What is needed: Reproduce each of the following lines word for word, keeping their order.
====================
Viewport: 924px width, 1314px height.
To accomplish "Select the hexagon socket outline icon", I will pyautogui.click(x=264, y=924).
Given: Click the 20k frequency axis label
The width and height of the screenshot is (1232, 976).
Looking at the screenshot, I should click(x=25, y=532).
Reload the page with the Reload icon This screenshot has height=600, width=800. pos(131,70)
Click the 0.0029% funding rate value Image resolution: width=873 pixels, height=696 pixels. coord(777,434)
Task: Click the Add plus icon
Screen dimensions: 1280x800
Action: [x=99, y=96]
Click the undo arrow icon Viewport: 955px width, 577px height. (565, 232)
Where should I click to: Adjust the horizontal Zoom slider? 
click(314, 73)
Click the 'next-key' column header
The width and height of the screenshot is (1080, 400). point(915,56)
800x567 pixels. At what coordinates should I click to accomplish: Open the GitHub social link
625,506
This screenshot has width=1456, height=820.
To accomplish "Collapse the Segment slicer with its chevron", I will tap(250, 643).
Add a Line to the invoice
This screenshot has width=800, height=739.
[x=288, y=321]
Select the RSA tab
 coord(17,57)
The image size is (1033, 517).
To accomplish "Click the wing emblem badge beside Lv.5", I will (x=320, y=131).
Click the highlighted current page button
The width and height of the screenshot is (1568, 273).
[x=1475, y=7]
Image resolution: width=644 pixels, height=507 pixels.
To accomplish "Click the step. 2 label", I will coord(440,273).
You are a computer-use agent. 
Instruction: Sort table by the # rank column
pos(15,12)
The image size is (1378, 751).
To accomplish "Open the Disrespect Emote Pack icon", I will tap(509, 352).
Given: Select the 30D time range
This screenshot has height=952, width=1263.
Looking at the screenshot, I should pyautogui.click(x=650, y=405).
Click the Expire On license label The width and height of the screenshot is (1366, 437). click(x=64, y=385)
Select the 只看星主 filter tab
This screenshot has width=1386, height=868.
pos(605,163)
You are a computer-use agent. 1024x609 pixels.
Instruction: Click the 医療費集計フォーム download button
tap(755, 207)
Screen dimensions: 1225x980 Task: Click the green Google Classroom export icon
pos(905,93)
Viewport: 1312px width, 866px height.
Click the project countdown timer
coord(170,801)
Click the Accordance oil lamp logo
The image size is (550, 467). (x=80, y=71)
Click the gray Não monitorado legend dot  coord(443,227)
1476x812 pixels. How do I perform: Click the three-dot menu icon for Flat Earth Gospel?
====================
Written solution:
Viewport: 924px width, 1314px height.
To accomplish "Select the hexagon socket outline icon", I will pyautogui.click(x=264, y=924).
Given: Click the 20k frequency axis label
The width and height of the screenshot is (1232, 976).
Looking at the screenshot, I should click(x=25, y=532).
Reload the page with the Reload icon This screenshot has height=600, width=800. pos(131,70)
Click the 0.0029% funding rate value Image resolution: width=873 pixels, height=696 pixels. coord(777,434)
Task: Click the Add plus icon
Screen dimensions: 1280x800
Action: [x=99, y=96]
Click the undo arrow icon Viewport: 955px width, 577px height. (565, 232)
Where should I click to: Adjust the horizontal Zoom slider? 
click(314, 73)
Click the 'next-key' column header
The width and height of the screenshot is (1080, 400). point(915,56)
800x567 pixels. At what coordinates should I click to accomplish: Open the GitHub social link
625,506
This screenshot has width=1456, height=820.
To accomplish "Collapse the Segment slicer with its chevron", I will tap(250, 643).
Add a Line to the invoice
This screenshot has width=800, height=739.
[x=288, y=321]
Select the RSA tab
 coord(17,57)
The image size is (1033, 517).
To accomplish "Click the wing emblem badge beside Lv.5", I will (x=320, y=131).
Click the highlighted current page button
The width and height of the screenshot is (1568, 273).
[x=1475, y=7]
Image resolution: width=644 pixels, height=507 pixels.
To accomplish "Click the step. 2 label", I will coord(440,273).
You are a computer-use agent. 
Instruction: Sort table by the # rank column
pos(15,12)
The image size is (1378, 751).
To accomplish "Open the Disrespect Emote Pack icon", I will tap(509, 352).
Given: Select the 30D time range
This screenshot has height=952, width=1263.
Looking at the screenshot, I should pyautogui.click(x=650, y=405).
Click the Expire On license label The width and height of the screenshot is (1366, 437). click(x=64, y=385)
Select the 只看星主 filter tab
This screenshot has width=1386, height=868.
pos(605,163)
You are a computer-use agent. 1024x609 pixels.
Instruction: Click the 医療費集計フォーム download button
tap(755, 207)
Screen dimensions: 1225x980 Task: Click the green Google Classroom export icon
pos(905,93)
Viewport: 1312px width, 866px height.
Click the project countdown timer
coord(170,801)
Click the Accordance oil lamp logo
The image size is (550, 467). (x=80, y=71)
Click the gray Não monitorado legend dot  coord(443,227)
1476x812 pixels. How do I perform: Click the three-dot menu icon for Flat Earth Gospel?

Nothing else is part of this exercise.